Amongst the eclectic selection of articles and musings often found in the New Yorker magazine, is a typically engaging book review by Malcolm Gladwell, author of ‘The Tipping Point’. The book to which he turns his astute, lateral authorial eye is a true story called, ‘The Dark Art: My Undercover Life in Narco-Terrorism’. It’s a boys-own, true-story about an agent in the American Drug Enforcement Agency battling multifarious drug barons in the world’s poppy hot spots. The action-oriented prose might not be to everyone’s taste, but Gladwell is more focused on what the author’s perspective tells us about the murky reflections and psychological projections of the ‘good guys’ and their quarry. Although not explicitly intended by Gladwell, there is an important part of Gladwell’s thinking that has real implications for how we see success and failure for leaders and their organisations.
To provide a distinct lens on the review, Gladwell invokes the thoughts of a fifty-year-old essay about the psyche of American politics written in 1964. The essay is called, “The Paranoid Style of American Politics” and is written by the historian Richard Hofstadter. Hofstadter’s big argument in this essay is that American politics is riven by an angry paranoia (think about Senator McCarthy and his gang) that has two distinctive aspects. Firstly, an overriding focus on the individual ‘enemy’, which never considers the broader context or system. Hofstadter beautifully sums up this thought by describing the object of such paranoia as “clearly delineated; a perfect model of malice, a kind of amoral superman – sinister, ubiquitous powerful…” Hofstadter’s second observation is that the enemy of the politically paranoid always seems in some dark way to be yang to their yin, a mirror image of the crusader’s own psyche; or, in Hofstadter’s words: “a projection of the self; both the ideal and the unacceptable aspects of the self are attributed to him”.

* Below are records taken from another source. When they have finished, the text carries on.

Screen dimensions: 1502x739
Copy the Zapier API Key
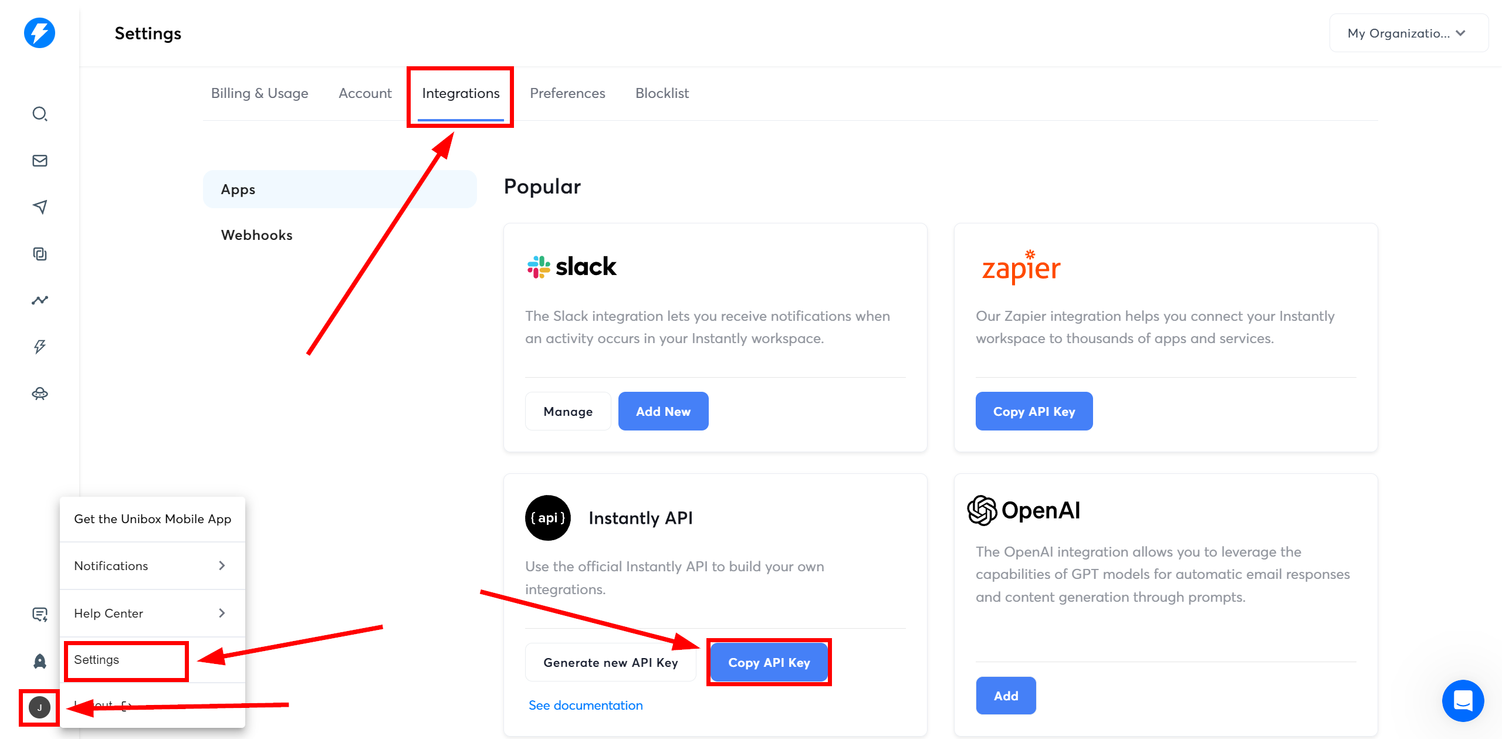[x=1033, y=411]
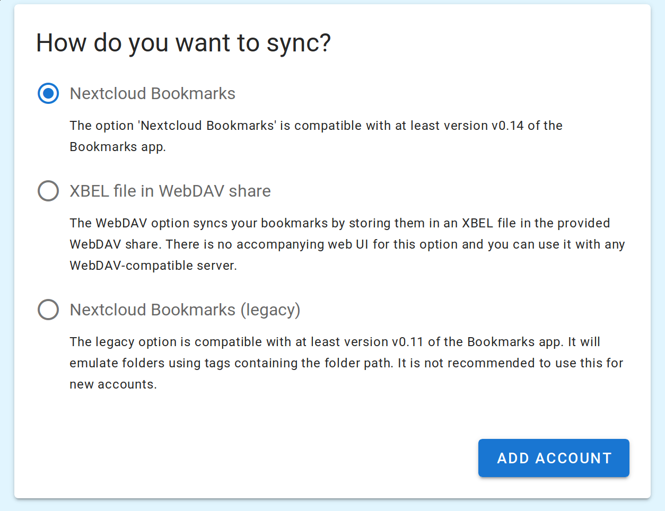Click the '(legacy)' part of the third option label
The height and width of the screenshot is (511, 665).
pos(270,310)
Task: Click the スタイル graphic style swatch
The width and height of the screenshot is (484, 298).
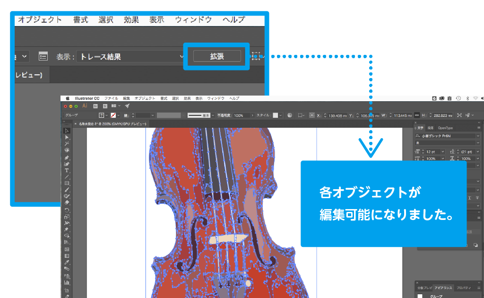Action: point(276,115)
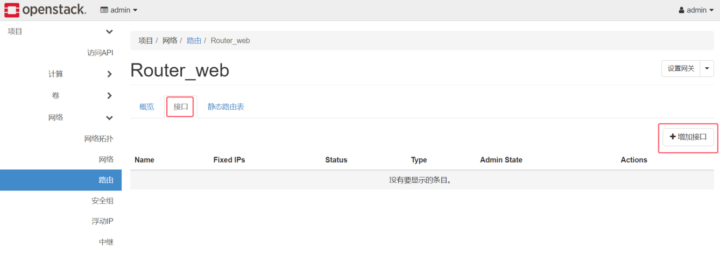Switch to the 静态路由表 tab

226,107
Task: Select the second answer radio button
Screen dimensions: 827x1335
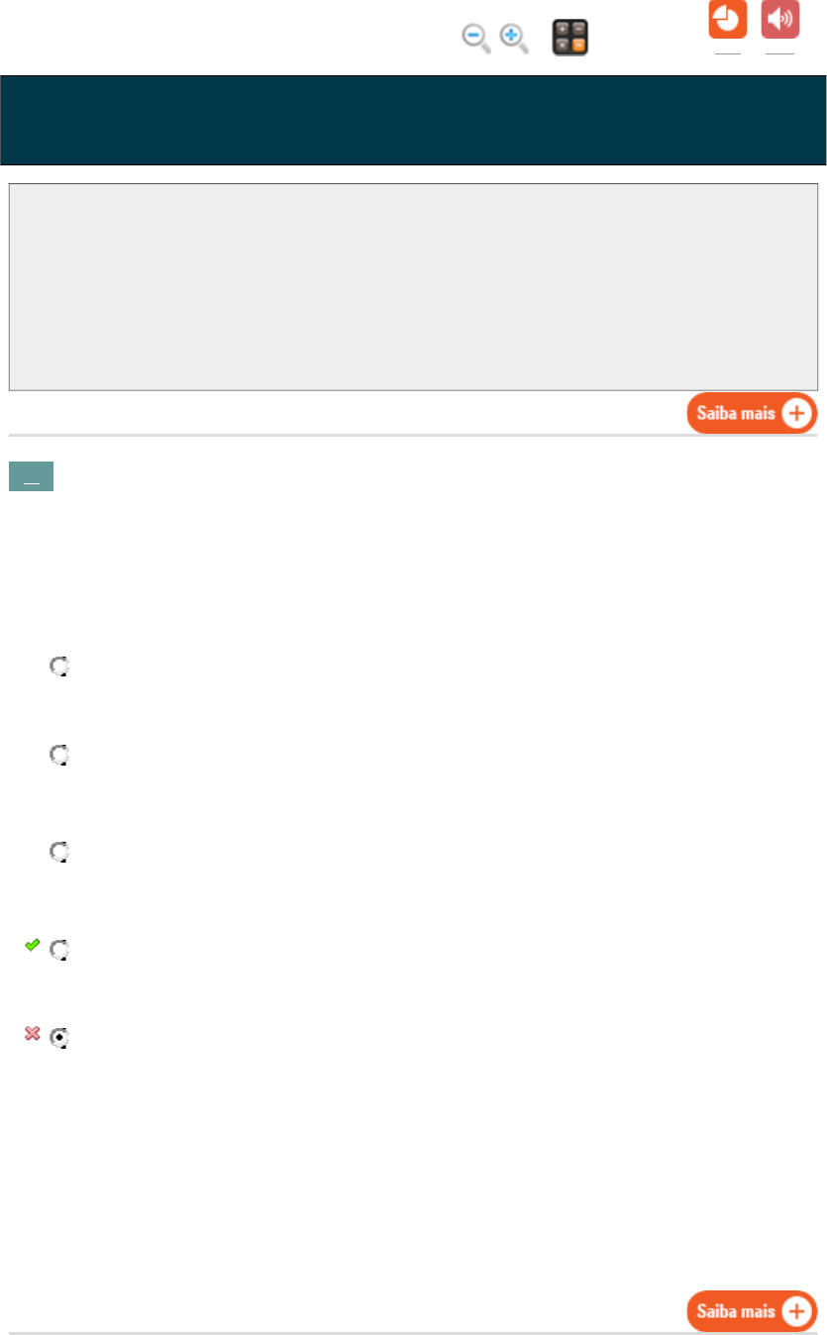Action: coord(59,755)
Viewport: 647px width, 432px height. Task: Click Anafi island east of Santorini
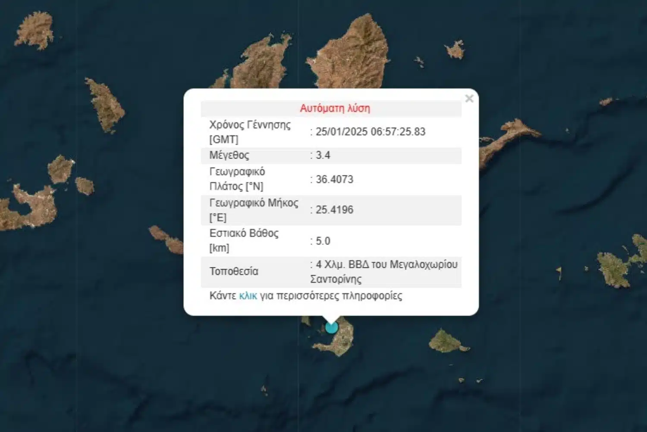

However cleverly Gladwell has used the Hofstadter and ‘The Dark Arts’ as conceptual tools to critique US anti-drug policy, it’s really Hofstadter’s insight about the excessive focus on the individual that is at the centre of this piece. The truth is that the politically paranoid think and act as all of us do in at least one respect. When we’re considering failure or success, our focus is mainly on the individual and seldom on the broader context. We hardly ever give real consideration to the wider issues. Psychologists even have a name for this form of mental laziness: it’s called the Fundamental Attribution Error and it’s one of the most pervasive findings in social psychology. So it would seem that the paranoid are not alone in their prejudices.

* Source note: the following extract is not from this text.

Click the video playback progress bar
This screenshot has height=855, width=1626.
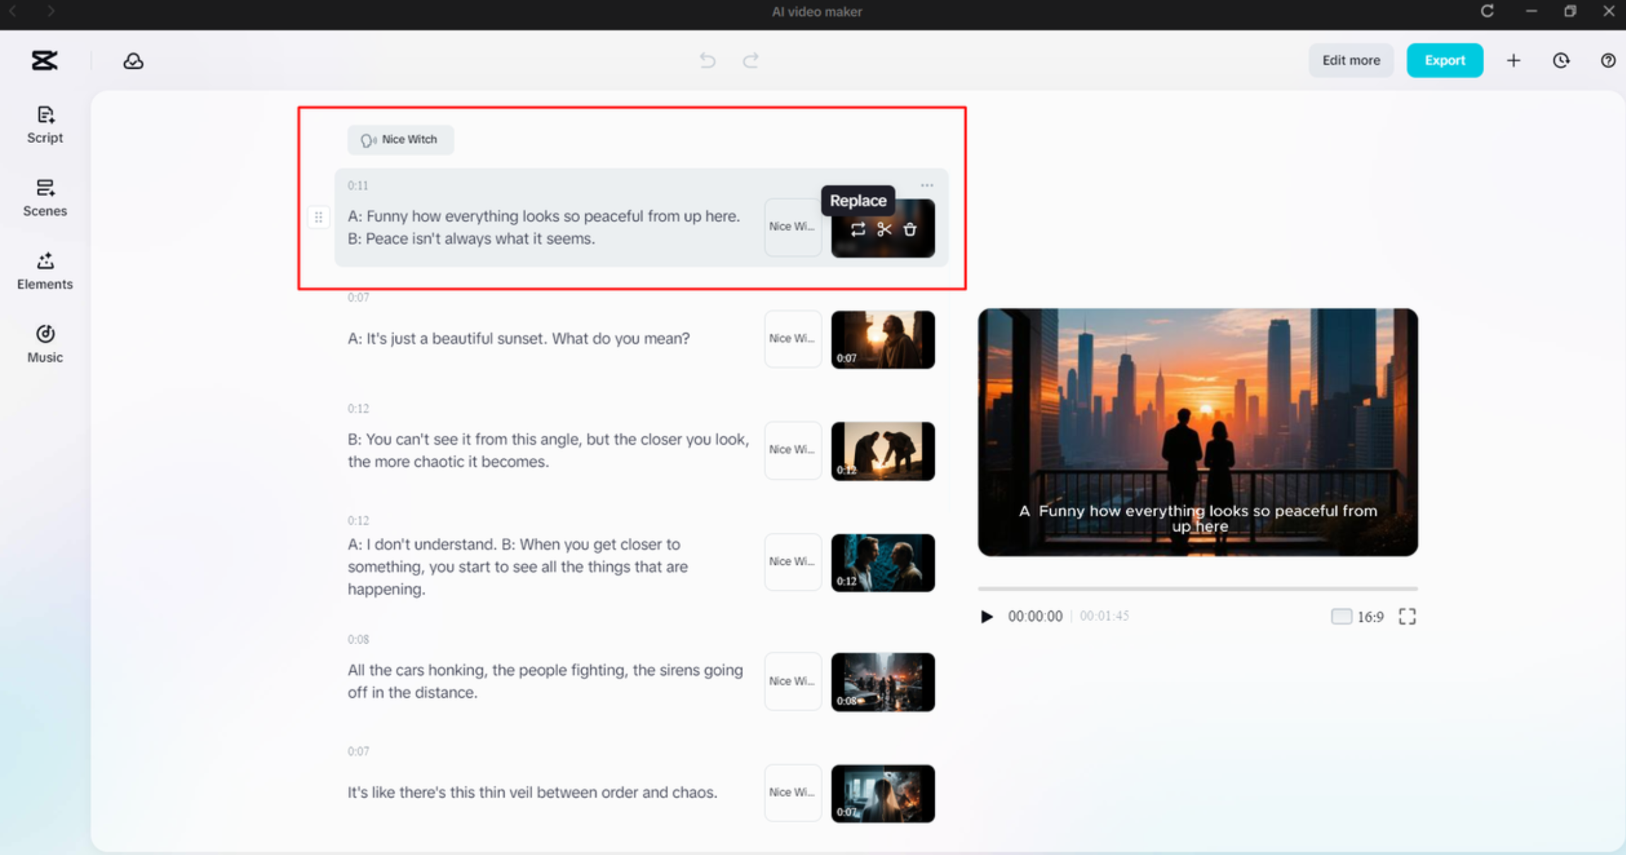(1197, 590)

One of the explanations of our individual-ism is that it’s a cognitive short cut, enabling us to make swifter decisions about people and causation without a long-winded, time-consuming analysis of the wider world. The world’s perception of Jeff Skilling, the now incarcerated, ex-CEO of Enron, is typical of this judgemental process. At the beginning of 2001, he was lauded in one business magazine as one of the most entrepreneurial CEO’s in the world, but, only a few months later, Enron collapsed and Skilling’s reputation had moved from ‘hero to zero’. Yet the lead attorney working for Enron’s shareholders declared that the Enron disaster was not about one man’s single-minded crookedness, but the result of ‘synergistic corruption’. He stands apart as a person who sidestepped the simplistic views of the Fundamental Attribution Error, adopting a system wide view. More recently, amidst the celebration and the rubble of the UK election this year, there is a discernible trend amidst all parties to attribute the glory or the gore to specific individuals rather than to engage in a more thoughtful debate about the inscrutable machinations of the broader political system.

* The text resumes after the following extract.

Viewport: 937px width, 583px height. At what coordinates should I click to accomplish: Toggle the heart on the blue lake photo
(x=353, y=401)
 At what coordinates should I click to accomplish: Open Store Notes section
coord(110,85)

There is another side to this perceptual bias that we had never considered before reading Gladwell’s review; a darker aspect more troubling than precipitously apportioning superpower, moral bankruptcy or just poor presentational skills to another human being. Those judgements are often, as Hofstadter describes, ‘projections’ of our own characters – the elements we love or the bits we loathe. So when we attribute some incredible success to pure individual effort, it’s almost as if we say to ourselves ‘I can do that’. Conversely, when we witness some form of failing, our inner voice seems to say, ‘I would never do that….’. The Fundamental Attribution Error doesn’t just skew our view about other people; it can create a lopsided notion about our own personality and capability…
So where does all this leave us? It seems to us that when judging leaders, we need to think harder, more broadly – not just about our evidence, not only about the wider system beyond the individual – but, even more importantly, about what our judgements tell us about ourselves.
Perhaps in that process of self-reflection is the real source of leadership.